[Bug]: Unable to drain Flink job when RequiresStableInput is used

kkdoon commented 1 year ago

What happened?

Issue: Flink pipeline does not get drained when RequiresStableInput annotation is used. Stack-trace when drain is triggered: Caused by: java.lang.RuntimeException: There are still watermark holds left when terminating operator KVStoreTransform/GroupIntoBatches/ParDo(GroupIntoBatches)/ParMultiDo(GroupIntoBatches) -> PersistenceTransform/WriteSpendStateToDb/ParMultiDo(WriteSpendStateDbStreaming) (1/1)#0 Watermark held 1695147850921 at org.apache.beam.runners.flink.translation.wrappers.streaming.DoFnOperator.flushData(DoFnOperator.java:631) at org.apache.beam.runners.flink.translation.wrappers.streaming.AbstractStreamOperatorCompat.finish(AbstractStreamOperatorCompat.java:67) at org.apache.flink.streaming.runtime.tasks.StreamTaskActionExecutor$1.runThrowing(StreamTaskActionExecutor.java:50) at org.apache.flink.streaming.runtime.tasks.StreamOperatorWrapper.finishOperator(StreamOperatorWrapper.java:239) at org.apache.flink.streaming.runtime.tasks.StreamOperatorWrapper.lambda$deferFinishOperatorToMailbox$3(StreamOperatorWrapper.java:213) at org.apache.flink.streaming.runtime.tasks.StreamTaskActionExecutor$1.runThrowing(StreamTaskActionExecutor.java:50) at org.apache.flink.streaming.runtime.tasks.mailbox.Mail.run(Mail.java:90) at org.apache.flink.streaming.runtime.tasks.mailbox.MailboxExecutorImpl.tryYield(MailboxExecutorImpl.java:97) at org.apache.flink.streaming.runtime.tasks.StreamOperatorWrapper.quiesceTimeServiceAndFinishOperator(StreamOperatorWrapper.java:186) ... 13 more

Cause: When drain is triggered, MAX_WATERMARK gets emitted before the last checkpoint barrier. This helps in triggering all the registered event-time timers and flushing out any state. Therefore, the expectation is that when flushData is finally invoked in DoFnOperator, all the event timers should be fired and the watermark should proceed.

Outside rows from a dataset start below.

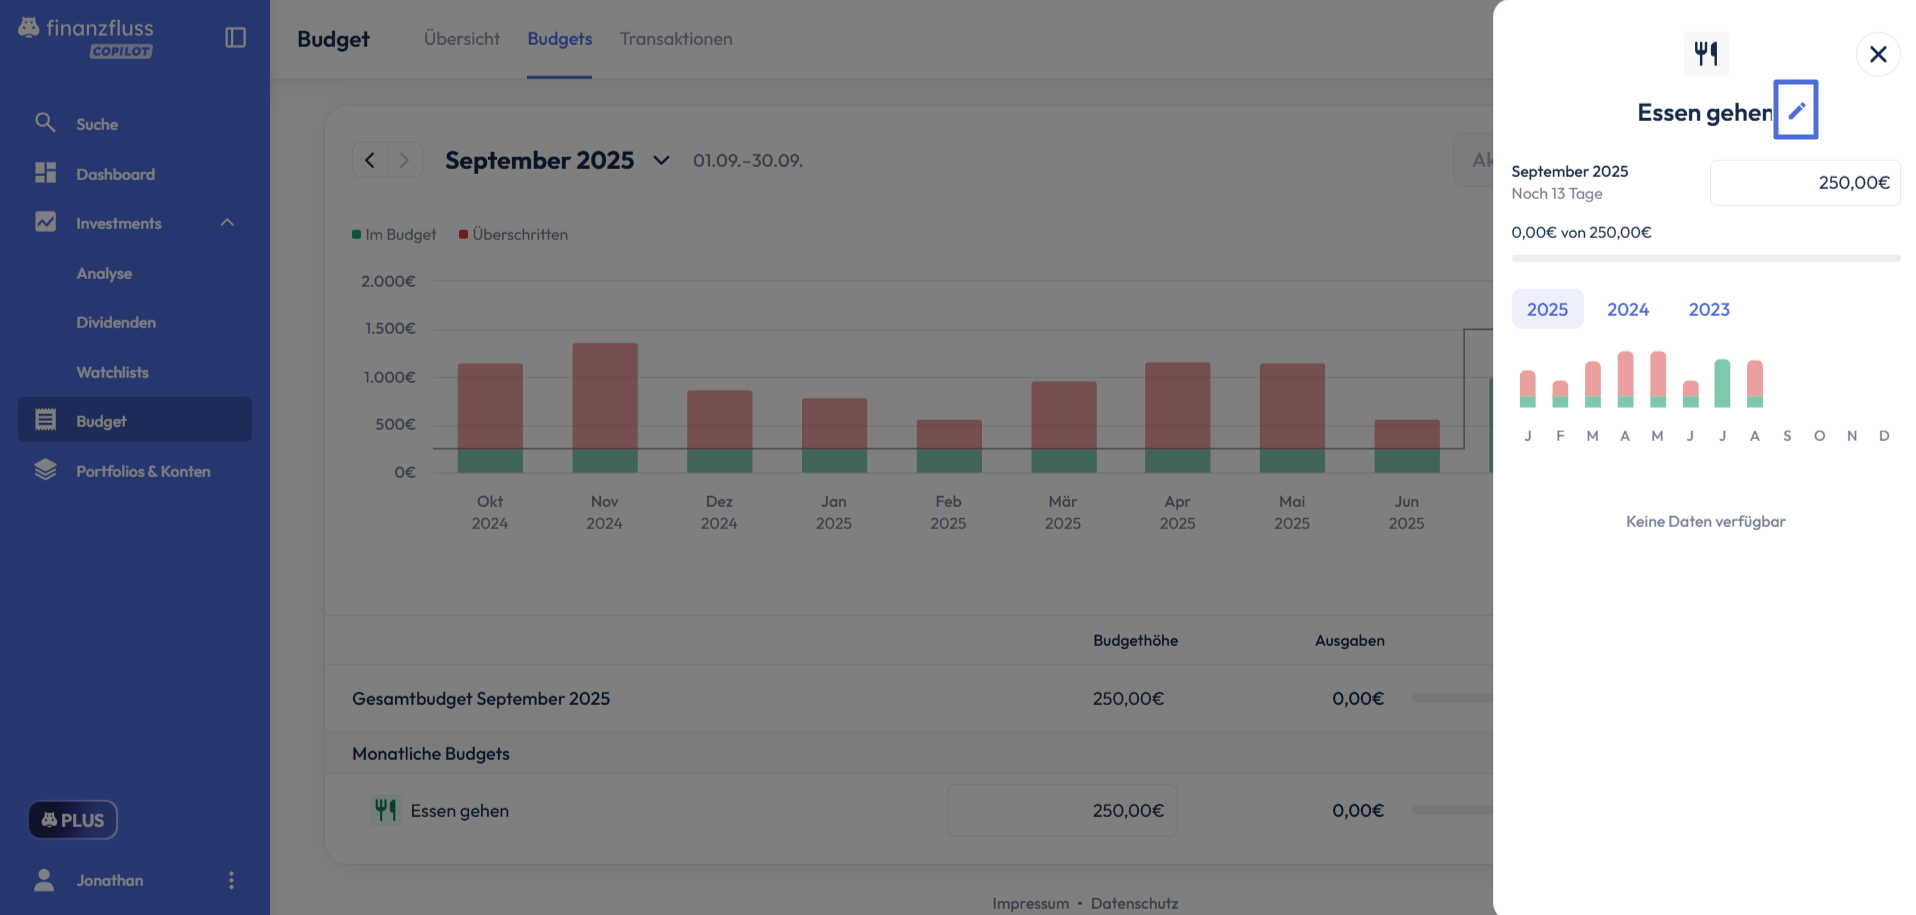Open search via the magnifier icon
Viewport: 1916px width, 915px height.
45,123
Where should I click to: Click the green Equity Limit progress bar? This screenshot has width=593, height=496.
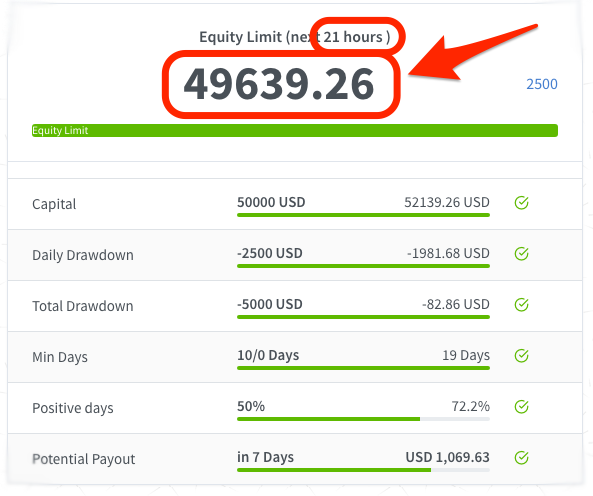click(x=295, y=130)

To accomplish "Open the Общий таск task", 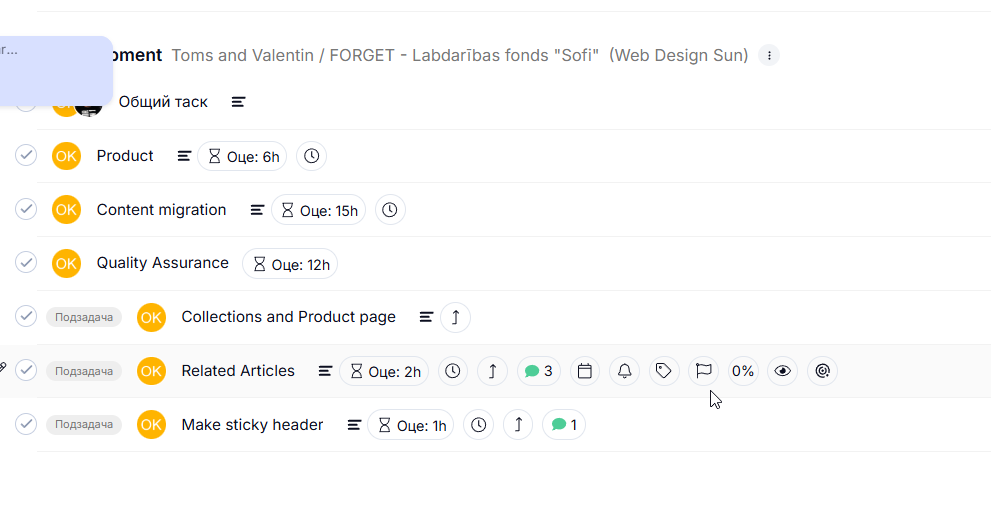I will [x=163, y=102].
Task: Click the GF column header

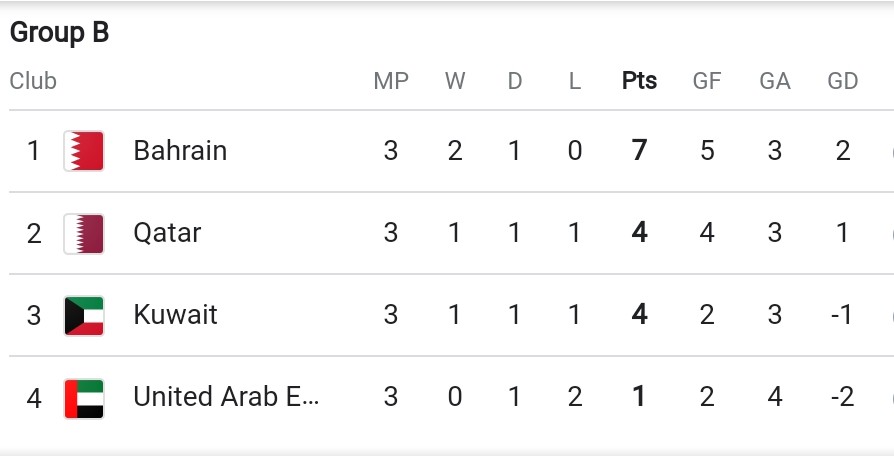Action: click(707, 81)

However, when RequiresStableInput annotation is used, the behavior is to process the DoFn after the checkpoint operation is complete. Since, flush is invoked when the final checkpoint/savepoint operation is in progress, the watermark is held by the DoFn with the RequiresStableInput annotation and is waiting for the checkpoint to complete.

Potential Solution: Skip this check in case the DoFn has RequiresStableInput set, since we know that all the final pending data will be processed after the final savepoint operation completes.

Issue Priority

Priority: 2 (default / most bugs should be filed as P2)

Issue Components

[ ] Component: Python SDK
[ ] Component: Java SDK
[ ] Component: Go SDK
[ ] Component: Typescript SDK
[ ] Component: IO connector
[ ] Component: Beam examples
[ ] Component: Beam playground
[ ] Component: Beam katas
[ ] Component: Website
[ ] Component: Spark Runner
[X] Component: Flink Runner
[ ] Component: Samza Runner
[ ] Component: Twister2 Runner
[ ] Component: Hazelcast Jet Runner
[ ] Component: Google Cloud Dataflow Runner

je-ik commented 1 year ago

@dmvk Is it possible that this is bug in Flink? I think there should be checkpoint barrier strictly after emitting MAX_WATERMARK, does it make sense?

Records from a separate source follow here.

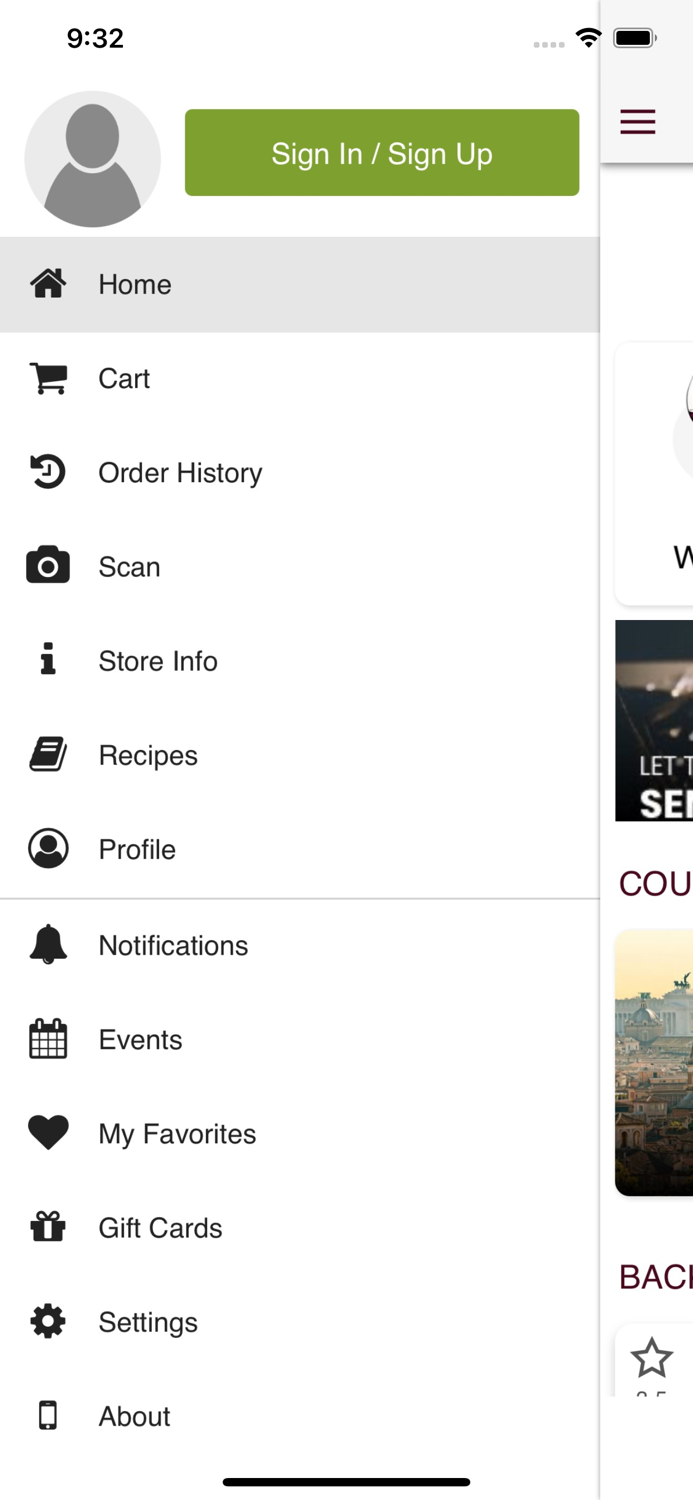The height and width of the screenshot is (1500, 693).
Task: Click the Events calendar icon
Action: tap(48, 1039)
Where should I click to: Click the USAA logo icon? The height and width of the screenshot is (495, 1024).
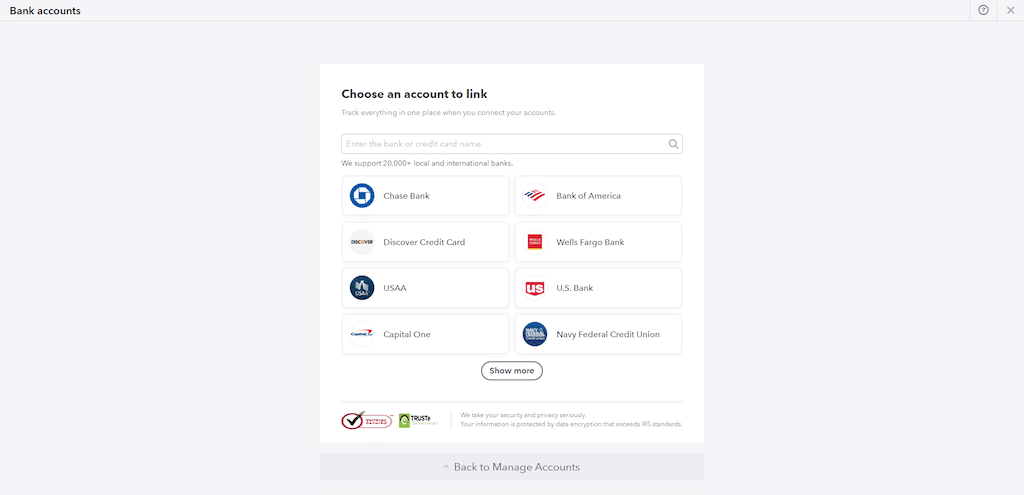(362, 288)
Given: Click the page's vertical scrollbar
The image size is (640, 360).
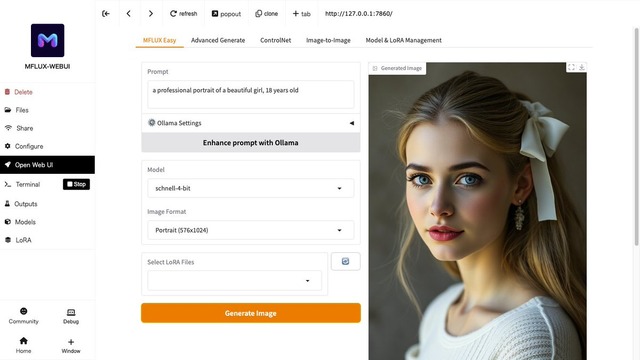Looking at the screenshot, I should click(636, 137).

je-ik commented 1 year ago

@kkdoon can you please clarify how you do the drain? According to the docs, using stop and drain with savepoint should do all the necessary steps for the pipeline to terminate. Is this not working in your case?

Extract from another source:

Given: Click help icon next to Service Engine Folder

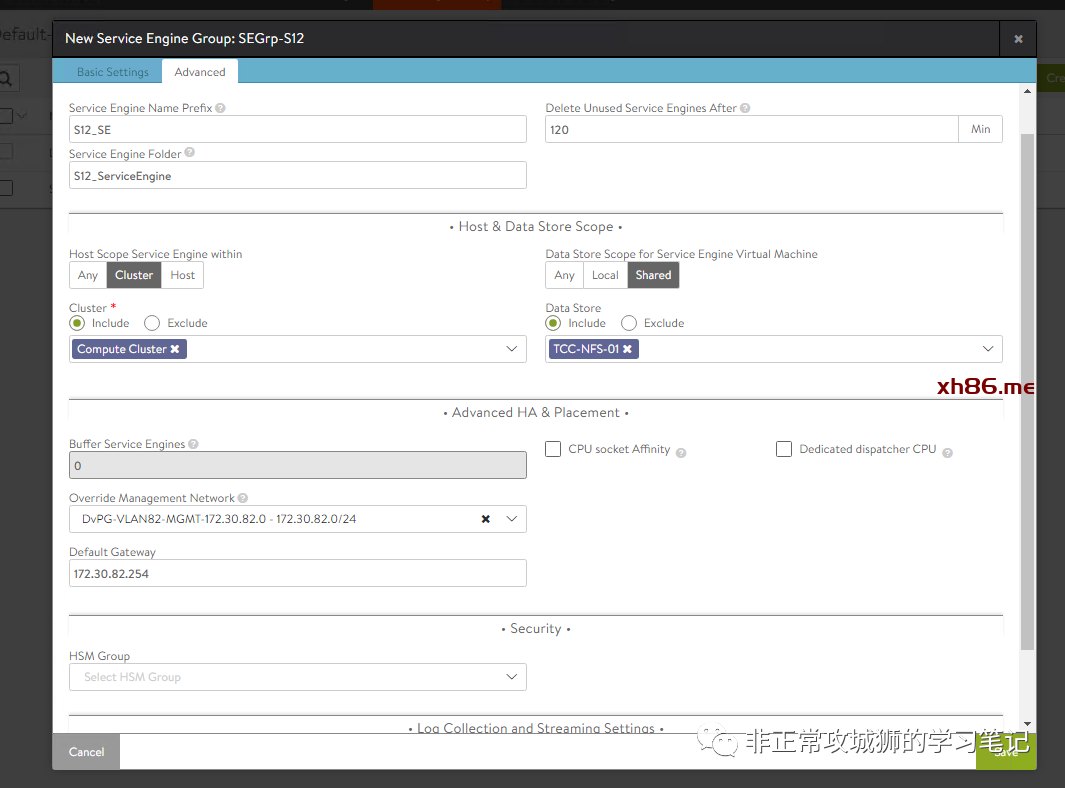Looking at the screenshot, I should pos(190,153).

kkdoon commented 1 year ago

I have tried stopping the job using both the CLI (with --drain) as well as via flink RestClusterClient library where advanceToEndOfTime is set to True to drain the job.

Note that when drain is set to false, pipeline is able to successfully stop with savepoint and DoFn with RequiresStableInput annotation does emit the buffered results. There's no error since flushData is not invoked & watermark does not proceed to MAX_WATERMARK.

So this issue is only for the specific scenario when drain flag is used to advance the watermark and permanently stop the pipeline.

je-ik commented 1 year ago

I think I see the problem.

From my understanding, using stop with --drain should result in the following sequence: a) sources stop emitting data b) MAX_WATERMARK is emitted c) savepoint is taken d) job is terminated

The problem is that after the savepoint is taken in step c) we process the data and this results in more elements being sent downstream after the savepoint barrier has passed. This problem should arise only in case when there is a chain of at least two transforms with @RequiresStableInput. Is this your case?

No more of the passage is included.